■ WHAT YOU ARE ASKED TO DO: Copy the lines below word for word, from the line containing "How do I perform: Click" through the end of the lines, including both ends, and leave the pictures out of your copy.

[Dataset excerpt]
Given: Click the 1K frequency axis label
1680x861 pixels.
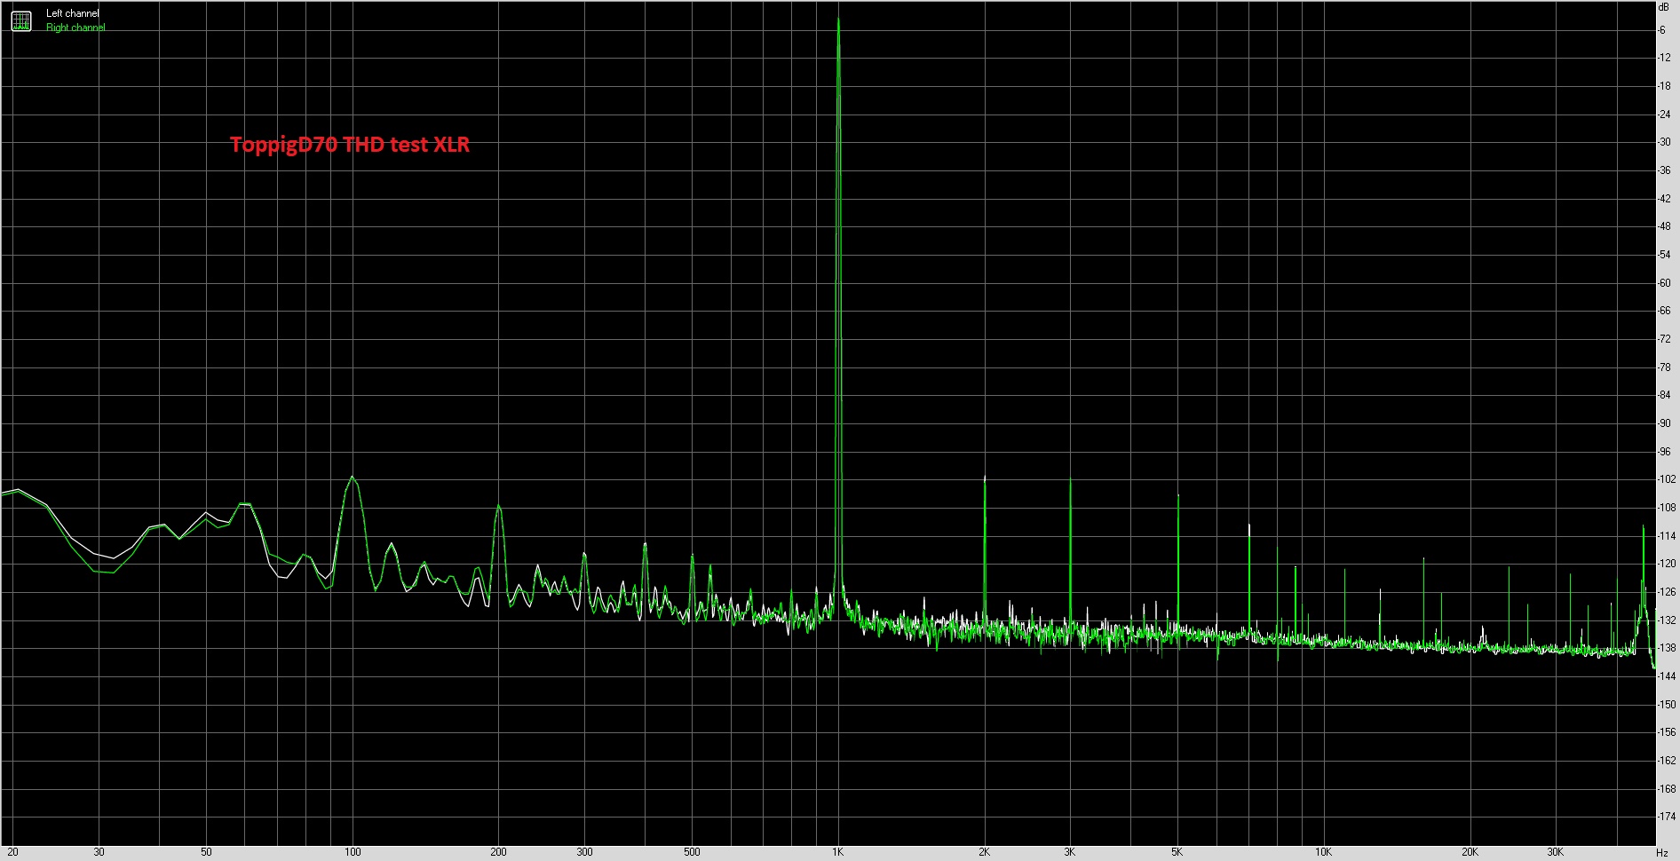Looking at the screenshot, I should (x=837, y=852).
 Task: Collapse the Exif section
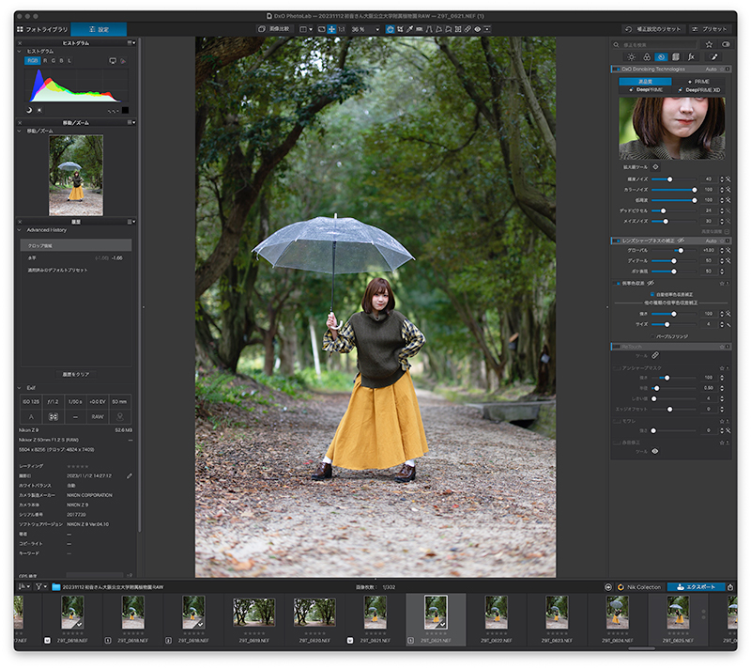point(20,388)
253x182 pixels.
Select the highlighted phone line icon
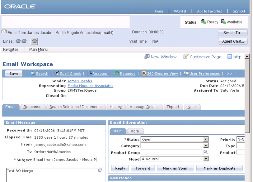(34, 41)
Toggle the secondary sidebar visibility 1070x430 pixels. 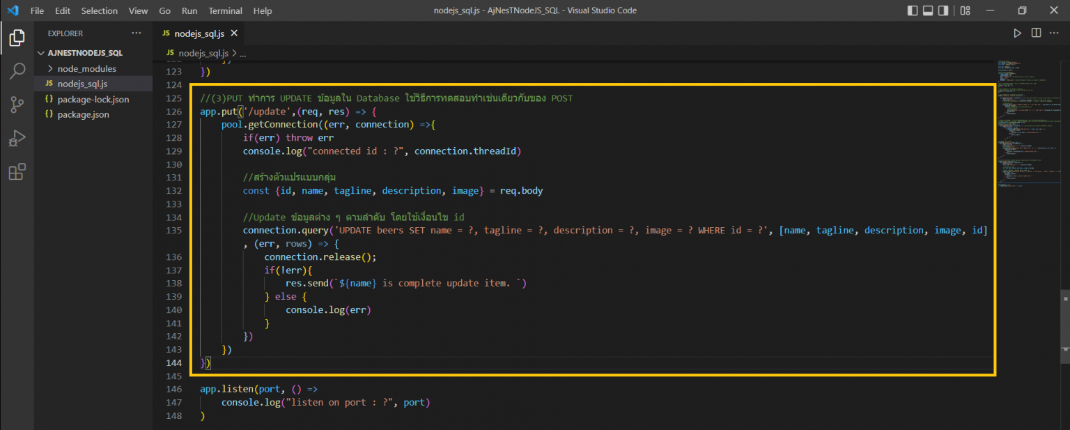point(945,10)
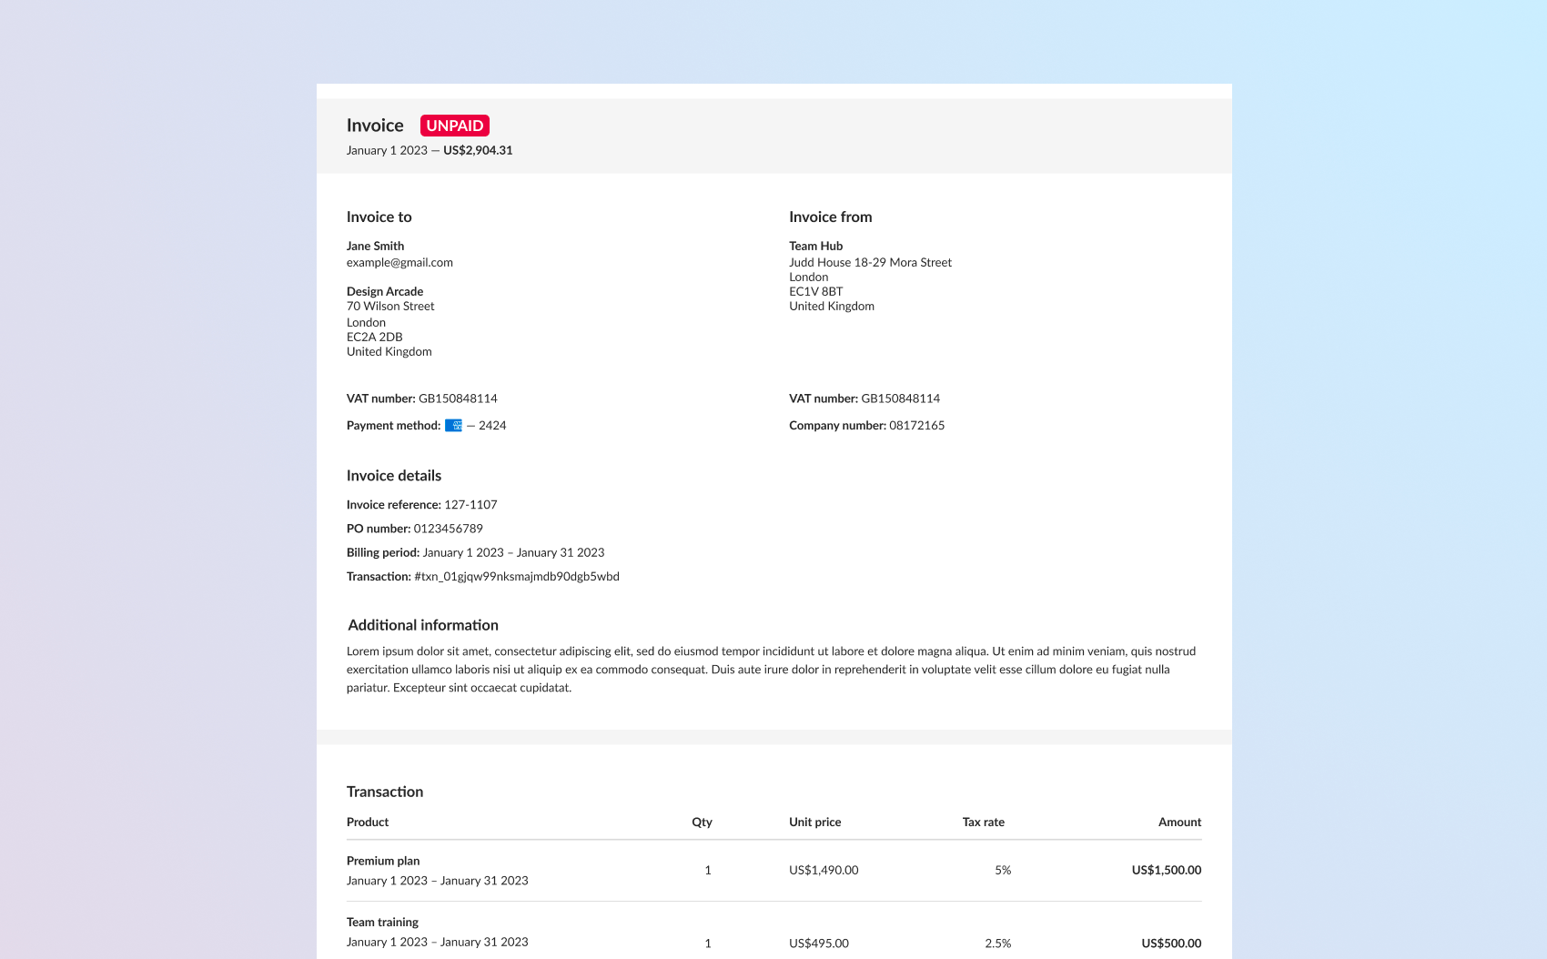Click the company number 08172165

point(916,425)
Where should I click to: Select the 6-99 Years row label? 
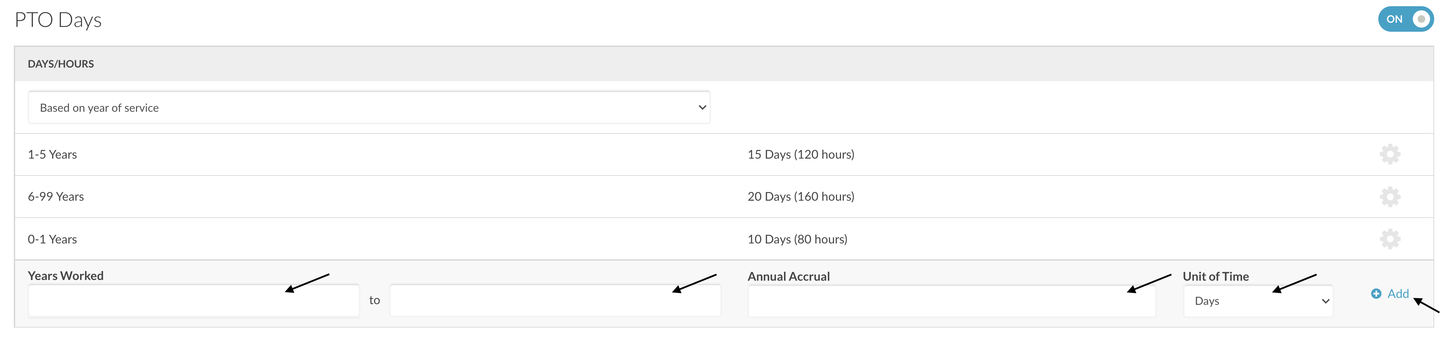[x=56, y=197]
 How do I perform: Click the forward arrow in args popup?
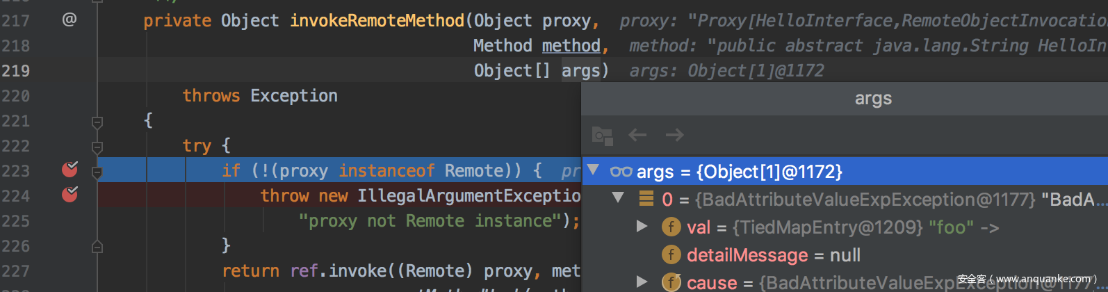[x=674, y=135]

■ SOLUTION:
 How do I perform: Click the forward arrow in args popup?
[x=674, y=135]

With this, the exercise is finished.